Melalui program ini, para dokter keluarga dibekali pelatihan khusus agar dapat melatih relawan di wilayah masing-masing. Ke depan, Yastroki berencana memperluas jaringan relawan hingga tingkat RT/RW, dengan memberdayakan pengurus setempat sebagai garda terdepan penanganan stroke di masyarakat.
“RT/RW adalah pihak yang paling dekat dengan warga. Peran mereka sangat strategis dalam respons cepat terhadap stroke,” tambah Tugas.

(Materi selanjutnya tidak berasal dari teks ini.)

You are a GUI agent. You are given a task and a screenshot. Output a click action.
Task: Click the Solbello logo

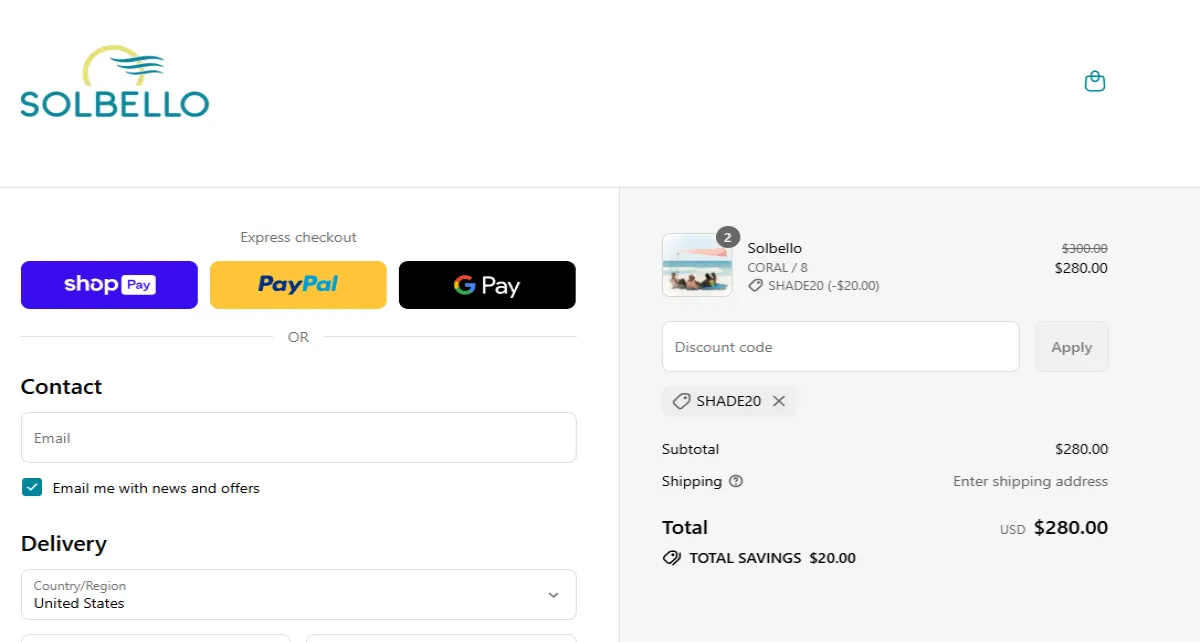114,83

Pelatihan ini juga mencakup simulasi pertolongan darurat menggunakan alat peraga yang dipandu oleh KREKI. Selain meningkatkan keterampilan, kegiatan ini juga menanamkan kesadaran bahwa mengabaikan kondisi darurat medis dapat berimplikasi hukum.
Dokter spesialis saraf yang turut hadir menekankan pentingnya mengenali gejala awal stroke, seperti wajah tidak simetris, bicara pelo, hingga kelemahan pada salah satu sisi tubuh. Penanganan harus dilakukan dalam waktu emas sekitar 2,5 jam untuk memaksimalkan peluang keselamatan pasien.
Namun demikian, Yastroki menyoroti masih adanya kendala dalam pelayanan di fasilitas kesehatan, terutama terkait prosedur administratif yang dapat menghambat penanganan cepat pasien stroke.
Sebagai upaya perbaikan, Yastroki akan menginisiasi program “Rumah Sakit Ramah Stroke” untuk mendorong peningkatan kualitas layanan serta memberikan panduan bagi masyarakat dalam memilih fasilitas kesehatan yang responsif terhadap kasus stroke.
Melalui inisiatif ini, Yastroki berharap tercipta sistem penanganan stroke yang lebih cepat, terintegrasi, dan berbasis komunitas, sehingga mampu menekan angka kematian dan kecacatan akibat stroke di Indonesia.